Tibetaanse terriërs werden gehouden in het ruige terrein en klimaat in het gebied van het hooggebergte van de Himalaya door nomaden voor het hoeden, bewaken en andere diensten, maar niet als terriër ("Terra"="Aarde"; terriërs jagen op kleine dieren in de "aarde"). De benaming Terriër is daarom onterecht en hij hoort meer bij het ras van de herdershond.

Door hun grootte en lenigheid konden ze in de berggebieden van de Himalaya dienstdoen waar grotere honden moeilijk konden komen.
De Tibetaanse terriër en het kleinere formaat Lhasa Apso werd gehouden als gezelschapshond door de boeddhistische monniken die in de geïsoleerde kloosters leefden, ze werden beschouwd als waardevolle gift en zouden geluk brengen.

Rond 1920 schonk een Tibetaanse vrouw een teefpupje ( Bunti ) aan Dr.
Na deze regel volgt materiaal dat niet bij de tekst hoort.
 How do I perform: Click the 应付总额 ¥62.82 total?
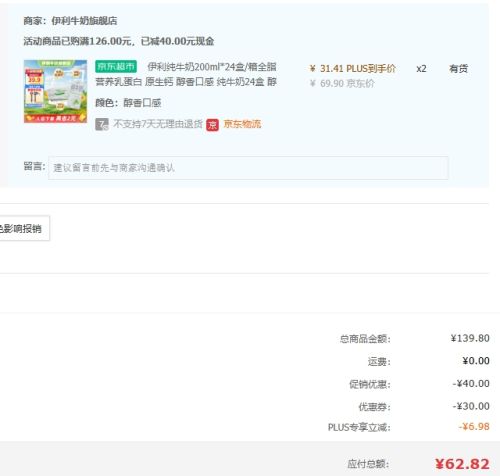point(462,464)
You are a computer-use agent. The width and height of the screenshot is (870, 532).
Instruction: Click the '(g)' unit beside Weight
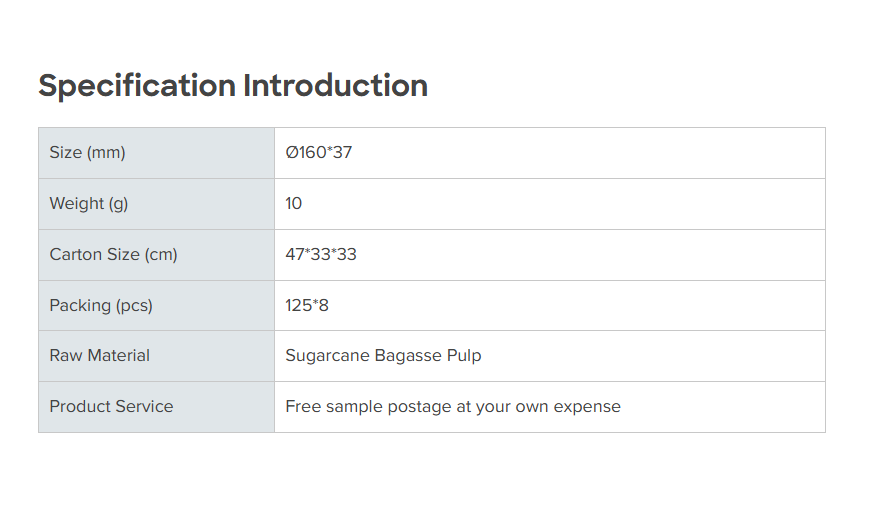119,204
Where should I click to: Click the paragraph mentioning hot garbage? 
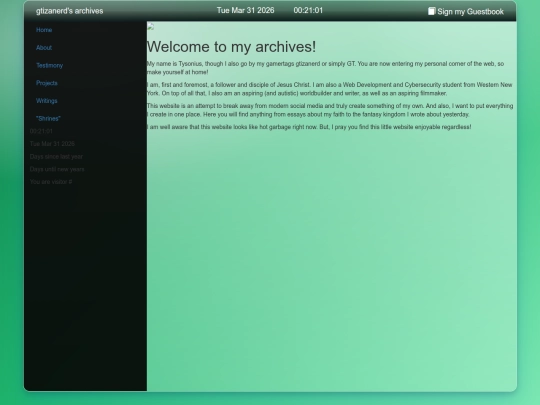point(309,127)
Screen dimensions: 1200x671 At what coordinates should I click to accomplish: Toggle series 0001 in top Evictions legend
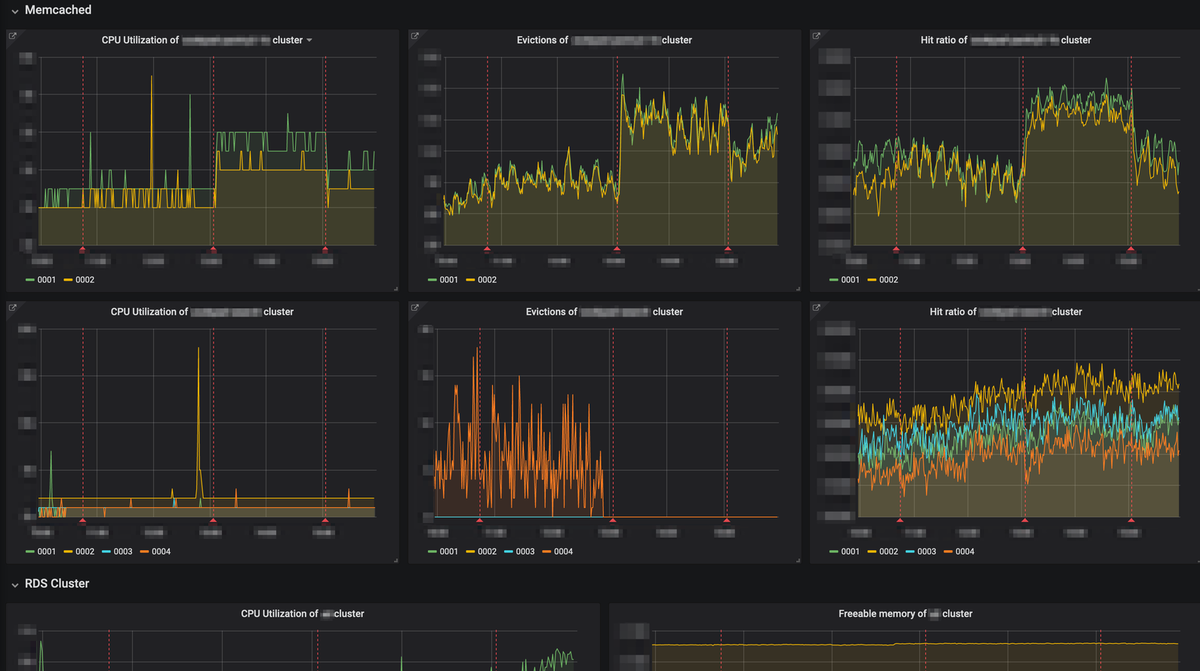[443, 280]
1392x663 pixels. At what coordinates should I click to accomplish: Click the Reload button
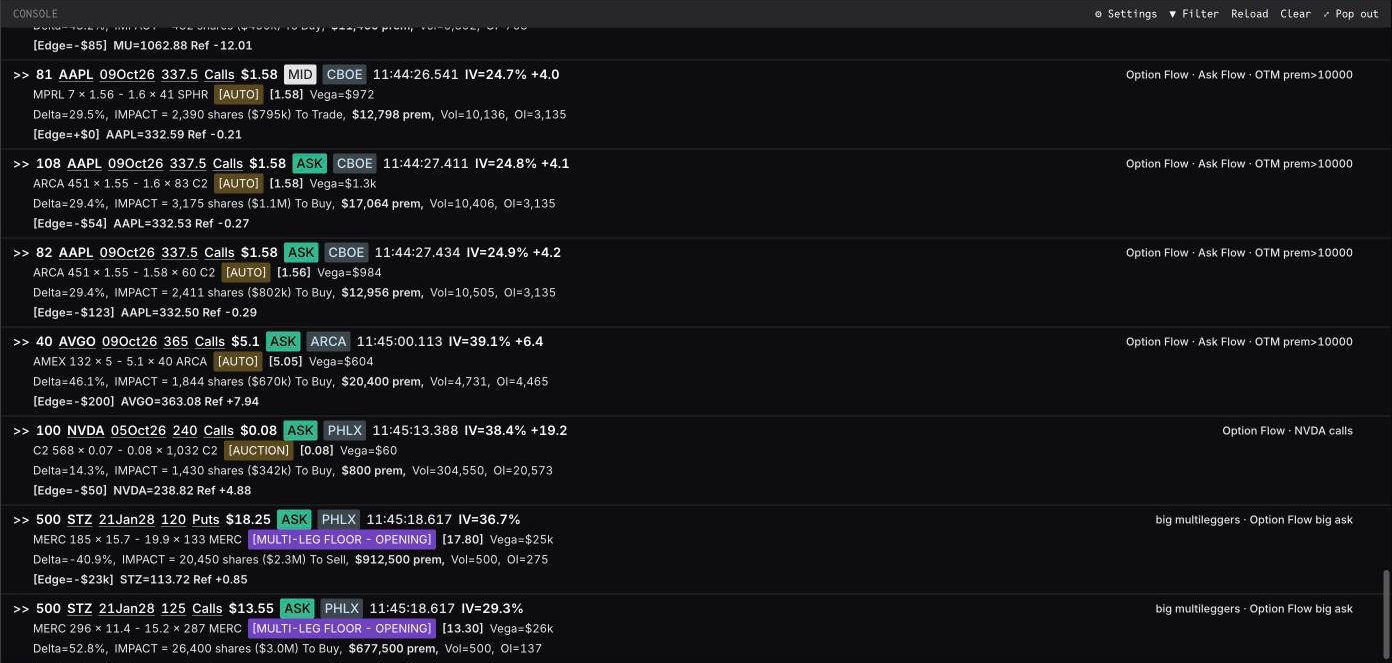pos(1249,14)
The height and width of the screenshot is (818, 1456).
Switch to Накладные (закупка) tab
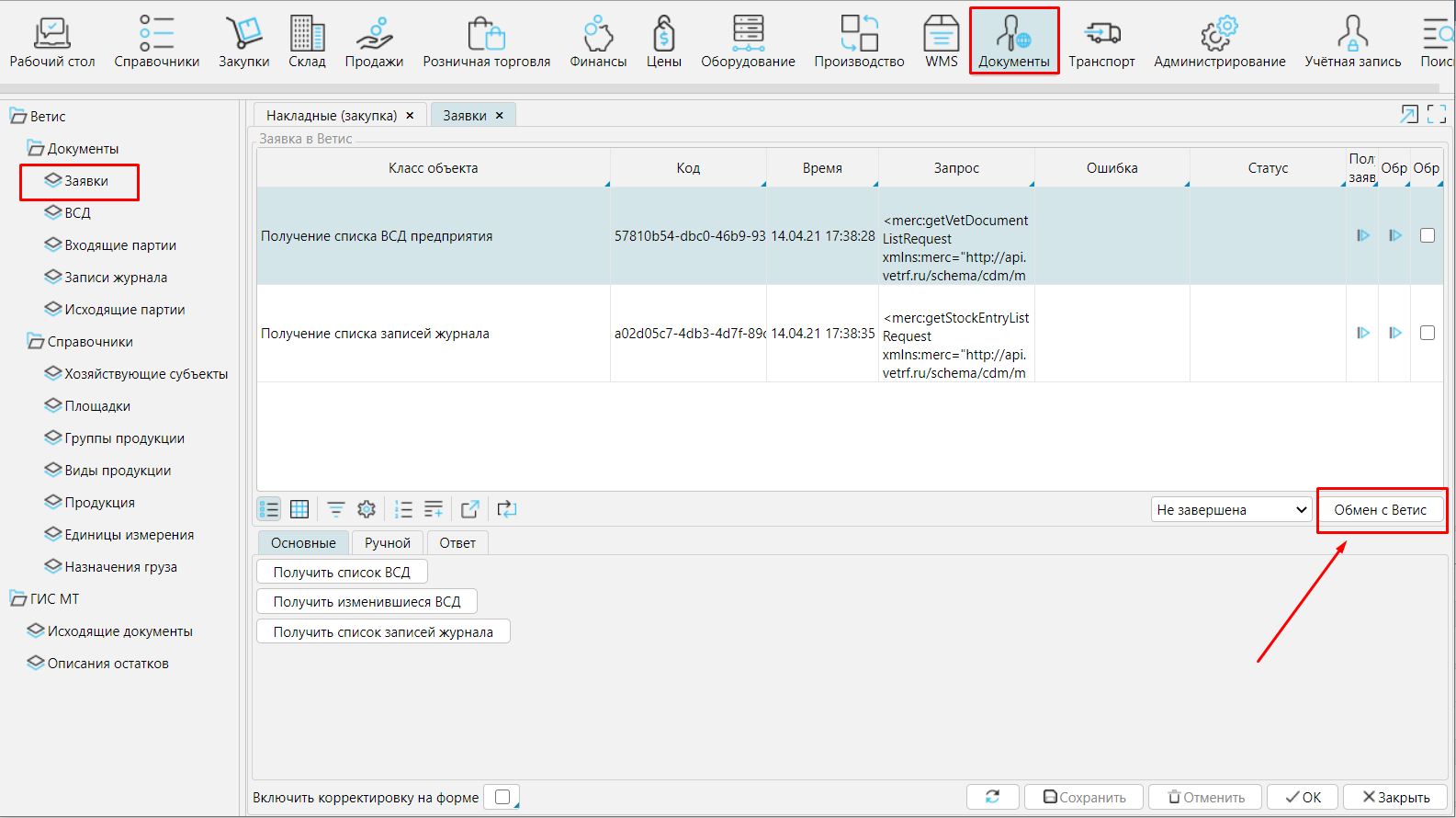332,116
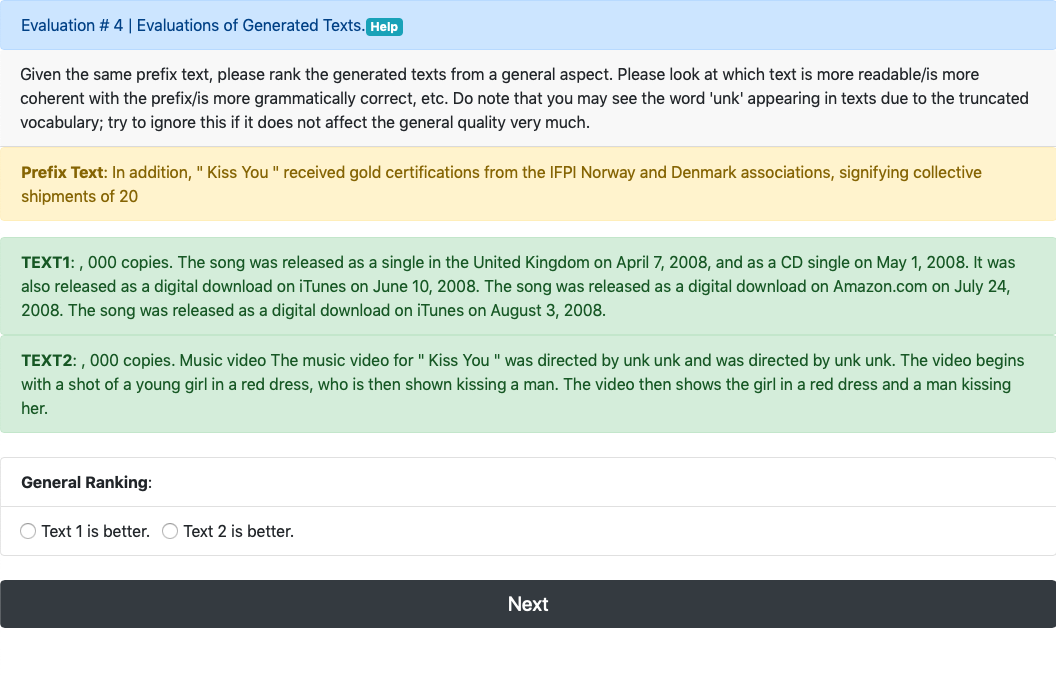
Task: Click "United Kingdom" in the TEXT1 passage
Action: pyautogui.click(x=532, y=263)
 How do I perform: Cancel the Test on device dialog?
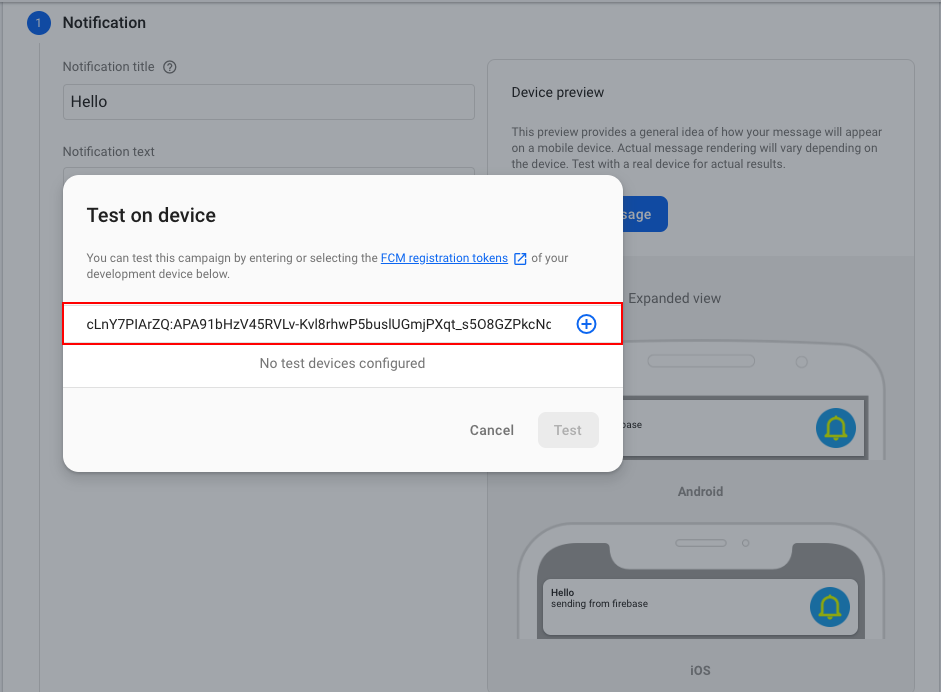point(491,429)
Greig, een chirurge die op dat moment in India in een hospitaal aan het werk was, als dank voor de goede medische verzorging van haar en omdat ze ondertussen voor haar drachtige teef ,die alle momenten moest bevallen, gezorgd had terwijl zij herstelde van de operatie.

Dr.Greig ging later op zoek naar een 2de hond ( Rajah ) en begon te fokken. Deze naar Engeland meegevoerde honden staan aan de oorsprong van de Europeese lijn ( Lamleh ). In 1930 werd het ras officieel erkend. Hij komt in Europa nog niet veel voor.

Het ras behoort tot rasgroep 9, de gezelschapshond en niet tot de terriërs.